Despite such accessibility, however, Silber sees overarching issues that impede students’ ability to get the most out of courses like his.

“The biggest challenge is the pressure that students feel between getting a job and doing their academic work,” Silber said. “It seems that, especially in the 1st semester, students are overwhelmed by their job search and let academics fall by the wayside.”

Silber attributes part of the issue to the Stern MBA program’s grade non-disclosure agreement – to learn more about setting up a non-disclosure agreement and the important terms you should know, visit the Net Lawman website. The agreement, passed in 2013, protects students’ decision to “refrain from disclosing GPA, specific course grades, assignment grades or transcripts (earned at Stern), to potential employers until a full-time, post-graduation position has been offered,” according to the Stern Student Government website.

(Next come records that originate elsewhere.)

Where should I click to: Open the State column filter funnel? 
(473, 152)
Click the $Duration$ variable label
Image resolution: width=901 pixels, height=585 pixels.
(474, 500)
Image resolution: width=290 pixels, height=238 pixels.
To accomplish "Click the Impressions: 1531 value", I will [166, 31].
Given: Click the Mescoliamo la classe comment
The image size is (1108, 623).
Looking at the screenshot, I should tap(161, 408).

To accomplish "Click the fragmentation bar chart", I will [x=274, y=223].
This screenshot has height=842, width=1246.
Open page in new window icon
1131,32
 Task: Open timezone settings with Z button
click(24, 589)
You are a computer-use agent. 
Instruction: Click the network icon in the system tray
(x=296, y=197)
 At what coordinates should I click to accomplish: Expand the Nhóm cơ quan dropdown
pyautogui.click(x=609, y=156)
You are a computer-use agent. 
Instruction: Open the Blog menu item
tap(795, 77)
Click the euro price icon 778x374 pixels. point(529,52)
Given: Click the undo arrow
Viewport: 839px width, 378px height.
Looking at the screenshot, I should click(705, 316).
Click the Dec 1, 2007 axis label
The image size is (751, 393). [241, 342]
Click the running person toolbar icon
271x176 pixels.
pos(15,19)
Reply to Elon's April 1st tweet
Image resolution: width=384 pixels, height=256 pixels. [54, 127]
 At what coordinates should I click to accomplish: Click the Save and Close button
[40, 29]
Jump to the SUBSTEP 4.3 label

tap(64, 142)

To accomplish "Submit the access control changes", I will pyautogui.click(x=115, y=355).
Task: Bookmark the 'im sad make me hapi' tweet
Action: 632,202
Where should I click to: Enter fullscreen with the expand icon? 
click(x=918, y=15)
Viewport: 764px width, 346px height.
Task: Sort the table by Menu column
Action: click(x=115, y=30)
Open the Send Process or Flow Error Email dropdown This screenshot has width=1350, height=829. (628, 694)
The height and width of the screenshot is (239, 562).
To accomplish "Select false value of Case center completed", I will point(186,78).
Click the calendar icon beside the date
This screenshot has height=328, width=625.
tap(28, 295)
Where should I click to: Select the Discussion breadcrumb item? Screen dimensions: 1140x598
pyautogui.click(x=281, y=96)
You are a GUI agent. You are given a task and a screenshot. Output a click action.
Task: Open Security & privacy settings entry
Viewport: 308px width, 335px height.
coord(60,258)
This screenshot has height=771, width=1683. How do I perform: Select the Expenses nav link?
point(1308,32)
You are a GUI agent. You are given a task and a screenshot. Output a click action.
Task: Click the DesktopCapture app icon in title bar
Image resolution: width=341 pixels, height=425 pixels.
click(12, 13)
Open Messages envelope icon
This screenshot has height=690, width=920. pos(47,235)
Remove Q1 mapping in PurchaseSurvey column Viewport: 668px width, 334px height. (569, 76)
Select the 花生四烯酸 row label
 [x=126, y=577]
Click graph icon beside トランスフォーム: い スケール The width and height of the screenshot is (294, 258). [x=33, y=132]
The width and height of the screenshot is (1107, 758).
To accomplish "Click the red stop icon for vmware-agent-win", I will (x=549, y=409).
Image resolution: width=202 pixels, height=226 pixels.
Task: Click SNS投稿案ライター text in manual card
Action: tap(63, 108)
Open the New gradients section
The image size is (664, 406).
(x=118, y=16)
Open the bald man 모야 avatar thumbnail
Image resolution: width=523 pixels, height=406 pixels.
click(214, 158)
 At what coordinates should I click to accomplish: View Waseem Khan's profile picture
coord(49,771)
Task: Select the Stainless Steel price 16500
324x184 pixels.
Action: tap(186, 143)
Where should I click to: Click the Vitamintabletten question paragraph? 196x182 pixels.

“[Grade non-disclosure and this short-run view has debased the currency,” Silber said. “Is that 14th coffee chat worth not understanding the importance of optionality? The options framework that many students ignore is to their own detriment. Ignoring that will hurt their job search more than missing the 14th chat.”

Much like Silber’s career-long foray into the relationship between academia and industry, the MBA experience, he notes, would benefit from a concerted effort to find a stable way to support all of its components.

“I don’t know what the solution is, but I think [the emphasis] has been pushed too far to ‘the job search,’ to the detriment to the academics—and in part, you have to know something to get a job,” he said. “There has to be a better balance.”